Short task 1:
According to the article, how many rushing yards did Air Force gain in the first quarter, and on how many rushes?
---- Extract
Adjustment Period

Notre Dame's defense yielded 101 rushing yards in the first quarter vs. Air Force's option attack last Saturday. Then the party stopped, and that's par for the course for Bob Diaco's unit since a finely tuned machine from the Naval Academy dominated the Irish in October 2010.

The first hit was for eight yards up the middle; nine more immediately followed to the wide side. Eight more came courtesy the boundary before five additional struck back to the field (wide).Two snaps later, another eight, then five more, both wide again. Then two, 21, and ultimately 10 yards for a score.

Air Force's opening drive vs. Notre Dame's defense Saturday was a 10-play, 71-yard textbook option march. Six carries to the wide side for 48 yards.; two up the middle for a combined eight -- including a fourth-down conversion; and 20 more to the boundary including a run to pay dirt.

The Falcons looked unstoppable early, gaining 101 yards on 12 first quarter rushes and another 82 to conclude the second half. But those 82 came at the expense of 22 carries with but a field goal to show for it.

The Irish defense first absorbed, then stiffened, then dominated the Falcons thereafter, limiting their hosts to 107 yards on their final 53 carries of the contest. Notre Dame's offense produced 45 of the game's final 48 points and the season's first easy victory for Brian Kelly's squad since it handled Temple 28-6 in the opener was secured.

Just don't tell that to the head coach.

"Winning, as I've always said, difficult in college football," said Kelly. "Playing an offense that (Air Force) Coach (Troy) Calhoun puts together…it's actually amazing what they do offensively, and I use that word as a guy that, I think, knows a little bit about offense. Their scheme is very difficult.  And our guys just did a very good job of persevering and finding a way to get through it and finding a win."

According to cornerback and team co-captain Bennett Jackson, an early shot was not unexpected.

"It definitely takes that first long series just to get into a rhythm and feel the tempo out," said Jackson. "The scout team does a great job in practice but it's never really realistic. I think we got it after the first series and that's usually what it takes.

"We had a different scheme and every time we would adjust to their option they'd counter back the opposite way, pre-snap," he continued. "We just started playing regular Cover 2 instead of flipping over and moving around so much because the tempo was throwing us off.

"Obviously we caught onto it...we had better leverage so we just left it like that for the game."

Body Blows -- No Knockout

Since Navy destroyed Notre Dame and Bob Diaco's defense in late-October 2010, the Irish have won five straight vs. offense's based on the triple-option, or multiple-option attack.
--------
Short task 2:
In the listing, begin at the line that contains "You are a computer-use", stop at the end of the listing, and give those lines again with "options" switched to "settings" and everything else unchanged. Leave the pictures out.
---- Input data
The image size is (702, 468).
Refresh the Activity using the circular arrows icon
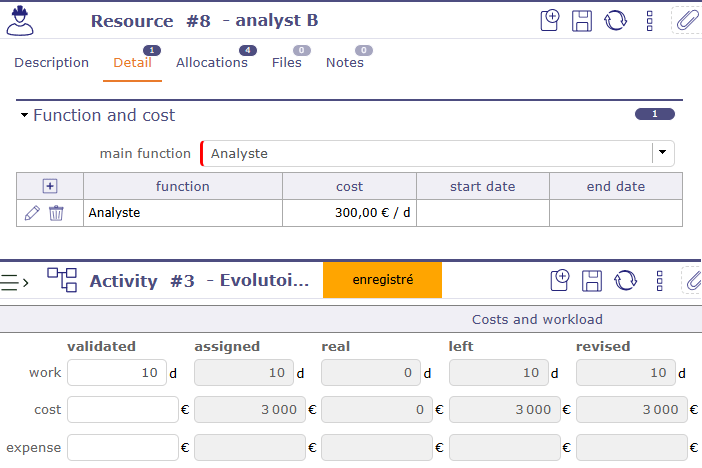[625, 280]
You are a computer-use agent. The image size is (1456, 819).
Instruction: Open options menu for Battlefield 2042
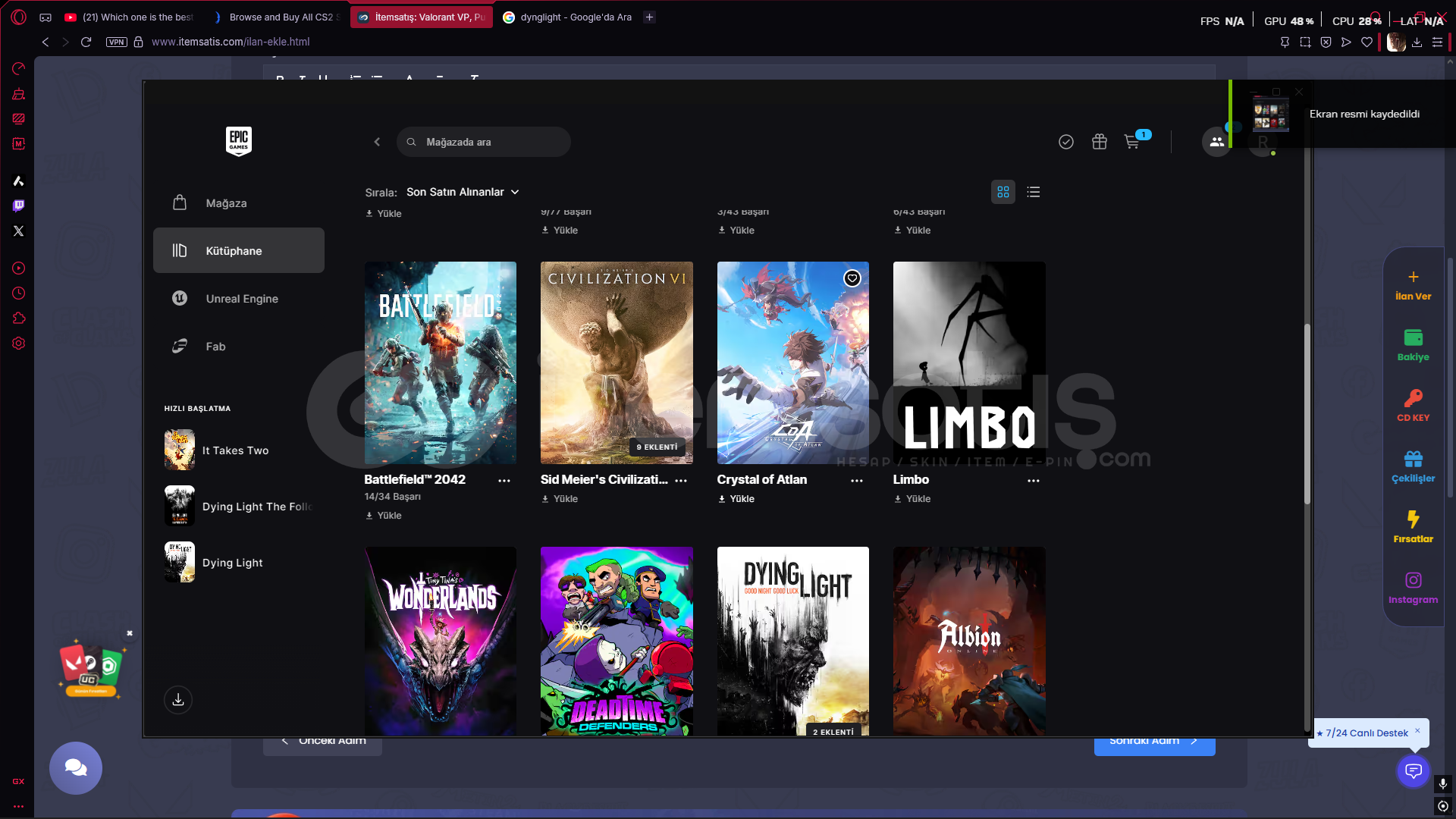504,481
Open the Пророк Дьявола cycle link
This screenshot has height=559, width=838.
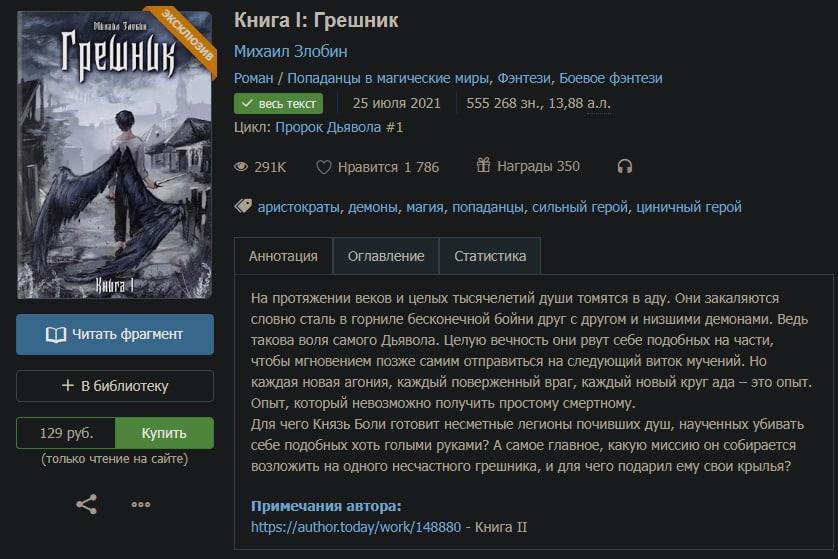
--------
Finished answer 1:
101 yards on 12 rushes.

Finished answer 2:
You are a computer-use agent. The image size is (1456, 819).
Instruction: Open settings menu for Battlefield 2042
504,481
Open the Пророк Дьявола cycle link
This screenshot has height=559, width=838.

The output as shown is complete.